One constant source of irritation to me is people who complain that software engineering is insufficiently mature.16 [16 To pick one example among many: Christof Ebert, ‘The Road to Maturity’, IEEE Software Vol. 14, No. 6 (November 1997), pp. 77–82.] Perhaps what irritates me most is that they are correct: software engineering really is immature. The dominant software engineering paradigm, which might best be described as Fad-Driven Development, represents a typically adolescent pattern of behaviour from an industry that is still struggling to find its identity.
If software engineering is in its adolescence, however, the critics’ proposed cure is downright childish. A child may naïvely wish to be transported to a fantasy world where every day is sunny, but as adults we accept a little rain must fall that we might grow grass to feed our ponies.17 [17 For a full exploration of the unintended consequences of ponies, see Graham Greene, Our Man in Havana (Heinemann, 1958).] On the road to maturity we put away such childish things as the idea that the world could be simple, if only we pretend fervently enough.

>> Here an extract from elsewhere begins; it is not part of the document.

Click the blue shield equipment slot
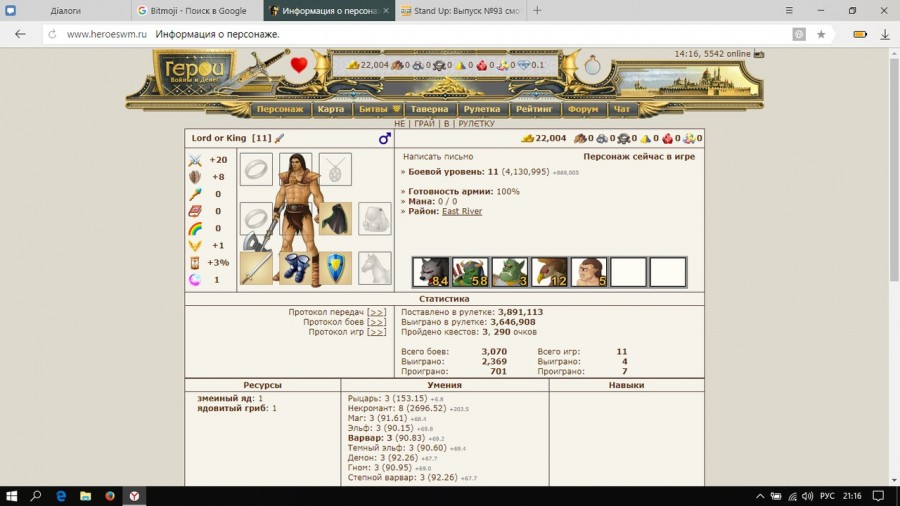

Utopian step changes to the system that discard feedback loops are as far from the basis of good engineering practice as it is possible to get: ‘they violate nearly every known heuristic of engineering.’18 [18 Koen, Op. cit.] Nobody becomes an engineer with a panglossian belief that we live in the best of all possible worlds. Yet we must not fear the real world and seek to retreat into a land of make-believe, for the very thing that makes engineering necessary also makes it possible.
Change; complexity; uncertainty: these things are the stuff of life itself. Tire of them and you are tired of living. You may credibly claim to prefer a kind of Platonic rationalism only if, like the philosopher Arthur Schopenhauer, you ‘look upon life as an unprofitable episode, disturbing the blessed calm of non-existence.’19 [19 Arthur Schopenhauer, Studies in Pessimism (Swan Sonnenschein, 1908), p. 14.]
Here, then, is the truly pervasive myth of rational design. Not that it is possible—Parnas and Clements were right: only cranks actually believe that. The myth is that it is desirable; that it represents an unattainable ideal rather than an intolerable abomination; that the world would be better if we all saw it through the dead-eyed lens of reason. This I reject.